──────── Textauszug
Das Wichtigste ist aber, dass sich das Verhalten der Hunde absolut richtig beobachtet ist. Wenn es dann auch übersetzt wird in die typischen Anderson Dialoge typischer Anderson-Darsteller wie Bill Murray, Jeff Goldblum oder Edward Norton. Bryan Cranston ist zwar kein typischer Anderson-Darsteller gibt aber als Streuner Chief, der sich selbst als „Beisser“ begreift eine sehr gute Vorstellung ab. Die Figur des Bürgermeisters erinnert im Aussehen an Darsteller Toshiro Mifune. Sein Sprecher Kunichi Nomura, der auch für die japanischen Texte und Sprachregie verantwortlich zeichnet, hat ebenfalls bestätigt, dass er seine Darstellung an Mifune angelehnt hat. Womit eine Verbindung zum gelegentlich erkennbaren filmischen Vorbild Akira Kurosawa geschaffen wurde.
Musikalisch bewegt sich der Film zwischen Shamisen-Klängen, aufbrausenden Taiko-Trommeln und Indie Pop sicher direkt aus Andersons, fraglos gigantischer, Vinyl-Sammlung. Auch hier ist der Grad der Abstraktion hoch genug um beides nebeneinander funktionieren zu lassen.
────────────────
**Was zu tun ist**
a) Übersetze den Satz „Die Figur des Bürgermeisters erinnert im Aussehen an Darsteller Toshiro Mifune.“ aus der Filmkritik ins Englische.
b) Wer ist laut der Filmkritik für die japanischen Texte und die Sprachregie verantwortlich?
──────── Datengrundlage
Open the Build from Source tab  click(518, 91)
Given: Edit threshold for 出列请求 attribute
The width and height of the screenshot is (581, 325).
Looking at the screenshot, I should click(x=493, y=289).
────────────────
**Als Antwort**
a) In appearance, the mayor's character is reminiscent of the actor Toshiro Mifune.

b) Kunichi Nomura, der Sprecher des Bürgermeisters.